* [Assignment] All of the records must come back exactly as they were given.

Given data START

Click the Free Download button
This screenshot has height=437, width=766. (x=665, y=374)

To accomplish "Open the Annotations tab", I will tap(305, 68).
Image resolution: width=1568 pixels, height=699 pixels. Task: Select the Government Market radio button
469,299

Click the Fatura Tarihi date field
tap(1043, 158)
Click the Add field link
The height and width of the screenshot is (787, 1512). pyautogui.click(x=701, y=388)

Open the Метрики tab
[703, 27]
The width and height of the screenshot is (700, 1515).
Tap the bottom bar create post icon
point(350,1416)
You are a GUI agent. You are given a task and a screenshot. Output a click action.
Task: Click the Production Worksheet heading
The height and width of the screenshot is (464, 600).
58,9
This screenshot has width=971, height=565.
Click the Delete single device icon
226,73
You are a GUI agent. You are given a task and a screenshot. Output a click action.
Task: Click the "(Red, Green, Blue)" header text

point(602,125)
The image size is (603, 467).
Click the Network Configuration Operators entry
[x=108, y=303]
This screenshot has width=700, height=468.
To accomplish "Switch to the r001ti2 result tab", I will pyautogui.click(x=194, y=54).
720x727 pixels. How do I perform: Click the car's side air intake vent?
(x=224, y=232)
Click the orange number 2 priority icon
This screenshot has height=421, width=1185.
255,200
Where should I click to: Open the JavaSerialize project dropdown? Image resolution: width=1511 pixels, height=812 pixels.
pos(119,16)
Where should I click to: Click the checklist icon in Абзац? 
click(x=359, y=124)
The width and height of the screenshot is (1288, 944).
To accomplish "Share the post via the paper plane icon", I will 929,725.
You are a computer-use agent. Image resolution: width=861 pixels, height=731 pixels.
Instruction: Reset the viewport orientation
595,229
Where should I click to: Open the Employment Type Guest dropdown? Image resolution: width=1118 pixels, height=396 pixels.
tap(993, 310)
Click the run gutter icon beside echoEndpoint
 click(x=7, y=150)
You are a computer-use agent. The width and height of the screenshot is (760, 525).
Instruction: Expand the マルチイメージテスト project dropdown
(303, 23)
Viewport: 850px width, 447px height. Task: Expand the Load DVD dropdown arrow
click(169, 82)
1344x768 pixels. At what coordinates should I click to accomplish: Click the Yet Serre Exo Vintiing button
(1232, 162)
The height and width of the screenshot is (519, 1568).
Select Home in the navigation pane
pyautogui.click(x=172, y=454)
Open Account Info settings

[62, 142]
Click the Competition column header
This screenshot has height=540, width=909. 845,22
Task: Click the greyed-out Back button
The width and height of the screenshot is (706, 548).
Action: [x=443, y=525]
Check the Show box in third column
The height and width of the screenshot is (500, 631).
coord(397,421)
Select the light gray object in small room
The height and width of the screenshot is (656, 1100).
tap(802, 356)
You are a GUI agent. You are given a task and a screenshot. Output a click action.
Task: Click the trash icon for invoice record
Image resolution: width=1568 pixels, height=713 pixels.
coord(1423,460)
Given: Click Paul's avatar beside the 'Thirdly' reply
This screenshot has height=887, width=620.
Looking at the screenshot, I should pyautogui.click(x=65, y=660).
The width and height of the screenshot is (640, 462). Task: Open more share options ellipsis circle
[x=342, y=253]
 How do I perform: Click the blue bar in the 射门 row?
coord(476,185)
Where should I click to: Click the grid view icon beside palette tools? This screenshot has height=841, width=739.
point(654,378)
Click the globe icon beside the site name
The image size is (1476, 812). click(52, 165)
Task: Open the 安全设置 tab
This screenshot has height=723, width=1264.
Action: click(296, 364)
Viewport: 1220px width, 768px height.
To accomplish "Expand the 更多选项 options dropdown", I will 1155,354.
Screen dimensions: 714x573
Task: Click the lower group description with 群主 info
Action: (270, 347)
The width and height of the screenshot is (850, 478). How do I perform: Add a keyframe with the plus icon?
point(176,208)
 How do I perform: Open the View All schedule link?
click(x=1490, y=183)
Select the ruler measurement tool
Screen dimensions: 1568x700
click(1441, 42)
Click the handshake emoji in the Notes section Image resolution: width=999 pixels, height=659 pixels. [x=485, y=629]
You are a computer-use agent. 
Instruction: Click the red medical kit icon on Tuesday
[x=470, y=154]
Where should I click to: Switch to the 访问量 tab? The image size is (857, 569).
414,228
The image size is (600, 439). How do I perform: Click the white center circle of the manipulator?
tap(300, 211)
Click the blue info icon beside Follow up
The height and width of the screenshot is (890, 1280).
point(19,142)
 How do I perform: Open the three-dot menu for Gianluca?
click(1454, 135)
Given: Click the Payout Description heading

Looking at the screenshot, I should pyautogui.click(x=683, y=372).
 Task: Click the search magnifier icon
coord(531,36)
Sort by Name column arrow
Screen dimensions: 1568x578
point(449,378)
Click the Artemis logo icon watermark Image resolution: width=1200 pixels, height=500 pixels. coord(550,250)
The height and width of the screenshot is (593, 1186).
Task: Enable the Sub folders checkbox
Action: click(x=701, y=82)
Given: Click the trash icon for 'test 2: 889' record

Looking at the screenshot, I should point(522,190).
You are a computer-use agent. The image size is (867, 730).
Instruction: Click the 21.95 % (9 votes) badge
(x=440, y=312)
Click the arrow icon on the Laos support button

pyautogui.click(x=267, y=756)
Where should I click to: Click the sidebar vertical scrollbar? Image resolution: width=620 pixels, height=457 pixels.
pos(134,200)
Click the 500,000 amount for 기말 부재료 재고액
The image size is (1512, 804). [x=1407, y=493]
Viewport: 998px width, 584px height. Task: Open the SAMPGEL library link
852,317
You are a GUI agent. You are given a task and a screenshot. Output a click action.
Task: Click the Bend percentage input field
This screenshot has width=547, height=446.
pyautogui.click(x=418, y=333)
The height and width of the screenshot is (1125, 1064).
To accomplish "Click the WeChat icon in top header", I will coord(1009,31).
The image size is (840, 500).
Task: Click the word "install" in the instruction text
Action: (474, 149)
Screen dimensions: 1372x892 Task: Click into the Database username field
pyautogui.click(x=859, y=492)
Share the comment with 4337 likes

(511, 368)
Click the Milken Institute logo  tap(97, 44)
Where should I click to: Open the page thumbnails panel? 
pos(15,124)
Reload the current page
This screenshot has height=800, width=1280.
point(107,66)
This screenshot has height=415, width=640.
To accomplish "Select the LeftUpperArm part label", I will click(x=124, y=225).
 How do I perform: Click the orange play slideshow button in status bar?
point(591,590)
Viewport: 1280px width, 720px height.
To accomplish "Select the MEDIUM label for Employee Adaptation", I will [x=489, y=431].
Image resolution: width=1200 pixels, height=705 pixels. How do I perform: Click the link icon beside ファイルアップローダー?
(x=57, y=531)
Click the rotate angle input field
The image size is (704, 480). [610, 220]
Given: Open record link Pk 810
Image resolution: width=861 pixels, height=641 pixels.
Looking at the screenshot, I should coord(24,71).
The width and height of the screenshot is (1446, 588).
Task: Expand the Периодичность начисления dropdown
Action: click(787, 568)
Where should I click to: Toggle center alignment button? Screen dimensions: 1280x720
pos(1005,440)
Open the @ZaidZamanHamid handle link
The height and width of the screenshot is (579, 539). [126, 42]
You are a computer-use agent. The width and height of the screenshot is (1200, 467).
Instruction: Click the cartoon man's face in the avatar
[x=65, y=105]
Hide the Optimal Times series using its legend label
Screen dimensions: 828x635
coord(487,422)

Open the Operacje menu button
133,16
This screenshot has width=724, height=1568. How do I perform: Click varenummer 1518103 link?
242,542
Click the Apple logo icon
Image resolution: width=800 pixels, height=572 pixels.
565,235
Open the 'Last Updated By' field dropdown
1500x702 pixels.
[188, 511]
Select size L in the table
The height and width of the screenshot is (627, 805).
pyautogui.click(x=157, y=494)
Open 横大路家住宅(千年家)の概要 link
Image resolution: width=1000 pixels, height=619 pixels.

Given data END

* [Result]
Click the Free Download button
This screenshot has height=437, width=766. (x=665, y=374)

To accomplish "Open the Annotations tab", I will tap(305, 68).
Image resolution: width=1568 pixels, height=699 pixels. Task: Select the Government Market radio button
469,299

Click the Fatura Tarihi date field
tap(1043, 158)
Click the Add field link
The height and width of the screenshot is (787, 1512). pyautogui.click(x=701, y=388)

Open the Метрики tab
[703, 27]
The width and height of the screenshot is (700, 1515).
Tap the bottom bar create post icon
point(350,1416)
You are a GUI agent. You are given a task and a screenshot. Output a click action.
Task: Click the Production Worksheet heading
The height and width of the screenshot is (464, 600).
58,9
This screenshot has width=971, height=565.
Click the Delete single device icon
226,73
You are a GUI agent. You are given a task and a screenshot. Output a click action.
Task: Click the "(Red, Green, Blue)" header text

point(602,125)
The image size is (603, 467).
Click the Network Configuration Operators entry
[x=108, y=303]
This screenshot has width=700, height=468.
To accomplish "Switch to the r001ti2 result tab", I will pyautogui.click(x=194, y=54).
720x727 pixels. How do I perform: Click the car's side air intake vent?
(x=224, y=232)
Click the orange number 2 priority icon
This screenshot has height=421, width=1185.
255,200
Where should I click to: Open the JavaSerialize project dropdown? Image resolution: width=1511 pixels, height=812 pixels.
pos(119,16)
Where should I click to: Click the checklist icon in Абзац? 
click(x=359, y=124)
The width and height of the screenshot is (1288, 944).
To accomplish "Share the post via the paper plane icon", I will 929,725.
You are a computer-use agent. Image resolution: width=861 pixels, height=731 pixels.
Instruction: Reset the viewport orientation
595,229
Where should I click to: Open the Employment Type Guest dropdown? Image resolution: width=1118 pixels, height=396 pixels.
tap(993, 310)
Click the run gutter icon beside echoEndpoint
 click(x=7, y=150)
You are a computer-use agent. The width and height of the screenshot is (760, 525).
Instruction: Expand the マルチイメージテスト project dropdown
(303, 23)
Viewport: 850px width, 447px height. Task: Expand the Load DVD dropdown arrow
click(169, 82)
1344x768 pixels. At what coordinates should I click to accomplish: Click the Yet Serre Exo Vintiing button
(1232, 162)
The height and width of the screenshot is (519, 1568).
Select Home in the navigation pane
pyautogui.click(x=172, y=454)
Open Account Info settings

[62, 142]
Click the Competition column header
This screenshot has height=540, width=909. 845,22
Task: Click the greyed-out Back button
The width and height of the screenshot is (706, 548).
Action: [x=443, y=525]
Check the Show box in third column
The height and width of the screenshot is (500, 631).
coord(397,421)
Select the light gray object in small room
The height and width of the screenshot is (656, 1100).
tap(802, 356)
You are a GUI agent. You are given a task and a screenshot. Output a click action.
Task: Click the trash icon for invoice record
Image resolution: width=1568 pixels, height=713 pixels.
coord(1423,460)
Given: Click Paul's avatar beside the 'Thirdly' reply
This screenshot has height=887, width=620.
Looking at the screenshot, I should pyautogui.click(x=65, y=660).
The width and height of the screenshot is (640, 462). Task: Open more share options ellipsis circle
[x=342, y=253]
 How do I perform: Click the blue bar in the 射门 row?
coord(476,185)
Where should I click to: Click the grid view icon beside palette tools? This screenshot has height=841, width=739.
point(654,378)
Click the globe icon beside the site name
The image size is (1476, 812). click(52, 165)
Task: Open the 安全设置 tab
This screenshot has height=723, width=1264.
Action: click(296, 364)
Viewport: 1220px width, 768px height.
To accomplish "Expand the 更多选项 options dropdown", I will 1155,354.
Screen dimensions: 714x573
Task: Click the lower group description with 群主 info
Action: (270, 347)
The width and height of the screenshot is (850, 478). How do I perform: Add a keyframe with the plus icon?
point(176,208)
 How do I perform: Open the View All schedule link?
click(x=1490, y=183)
Select the ruler measurement tool
Screen dimensions: 1568x700
click(1441, 42)
Click the handshake emoji in the Notes section Image resolution: width=999 pixels, height=659 pixels. [x=485, y=629]
You are a computer-use agent. 
Instruction: Click the red medical kit icon on Tuesday
[x=470, y=154]
Where should I click to: Switch to the 访问量 tab? The image size is (857, 569).
414,228
The image size is (600, 439). How do I perform: Click the white center circle of the manipulator?
tap(300, 211)
Click the blue info icon beside Follow up
The height and width of the screenshot is (890, 1280).
point(19,142)
 How do I perform: Open the three-dot menu for Gianluca?
click(1454, 135)
Given: Click the Payout Description heading

Looking at the screenshot, I should pyautogui.click(x=683, y=372).
 Task: Click the search magnifier icon
coord(531,36)
Sort by Name column arrow
Screen dimensions: 1568x578
point(449,378)
Click the Artemis logo icon watermark Image resolution: width=1200 pixels, height=500 pixels. coord(550,250)
The height and width of the screenshot is (593, 1186).
Task: Enable the Sub folders checkbox
Action: click(x=701, y=82)
Given: Click the trash icon for 'test 2: 889' record

Looking at the screenshot, I should point(522,190).
You are a computer-use agent. The image size is (867, 730).
Instruction: Click the 21.95 % (9 votes) badge
(x=440, y=312)
Click the arrow icon on the Laos support button

pyautogui.click(x=267, y=756)
Where should I click to: Click the sidebar vertical scrollbar? Image resolution: width=620 pixels, height=457 pixels.
pos(134,200)
Click the 500,000 amount for 기말 부재료 재고액
The image size is (1512, 804). [x=1407, y=493]
Viewport: 998px width, 584px height. Task: Open the SAMPGEL library link
852,317
You are a GUI agent. You are given a task and a screenshot. Output a click action.
Task: Click the Bend percentage input field
This screenshot has width=547, height=446.
pyautogui.click(x=418, y=333)
The height and width of the screenshot is (1125, 1064).
To accomplish "Click the WeChat icon in top header", I will coord(1009,31).
The image size is (840, 500).
Task: Click the word "install" in the instruction text
Action: (474, 149)
Screen dimensions: 1372x892 Task: Click into the Database username field
pyautogui.click(x=859, y=492)
Share the comment with 4337 likes

(511, 368)
Click the Milken Institute logo  tap(97, 44)
Where should I click to: Open the page thumbnails panel? 
pos(15,124)
Reload the current page
This screenshot has height=800, width=1280.
point(107,66)
This screenshot has height=415, width=640.
To accomplish "Select the LeftUpperArm part label", I will click(x=124, y=225).
 How do I perform: Click the orange play slideshow button in status bar?
point(591,590)
Viewport: 1280px width, 720px height.
To accomplish "Select the MEDIUM label for Employee Adaptation", I will [x=489, y=431].
Image resolution: width=1200 pixels, height=705 pixels. How do I perform: Click the link icon beside ファイルアップローダー?
(x=57, y=531)
Click the rotate angle input field
The image size is (704, 480). [610, 220]
Given: Open record link Pk 810
Image resolution: width=861 pixels, height=641 pixels.
Looking at the screenshot, I should coord(24,71).
The width and height of the screenshot is (1446, 588).
Task: Expand the Периодичность начисления dropdown
Action: click(787, 568)
Where should I click to: Toggle center alignment button? Screen dimensions: 1280x720
pos(1005,440)
Open the @ZaidZamanHamid handle link
The height and width of the screenshot is (579, 539). [126, 42]
You are a computer-use agent. The width and height of the screenshot is (1200, 467).
Instruction: Click the cartoon man's face in the avatar
[x=65, y=105]
Hide the Optimal Times series using its legend label
Screen dimensions: 828x635
coord(487,422)

Open the Operacje menu button
133,16
This screenshot has width=724, height=1568. How do I perform: Click varenummer 1518103 link?
242,542
Click the Apple logo icon
Image resolution: width=800 pixels, height=572 pixels.
565,235
Open the 'Last Updated By' field dropdown
1500x702 pixels.
[188, 511]
Select size L in the table
The height and width of the screenshot is (627, 805).
pyautogui.click(x=157, y=494)
Open 横大路家住宅(千年家)の概要 link
Image resolution: width=1000 pixels, height=619 pixels.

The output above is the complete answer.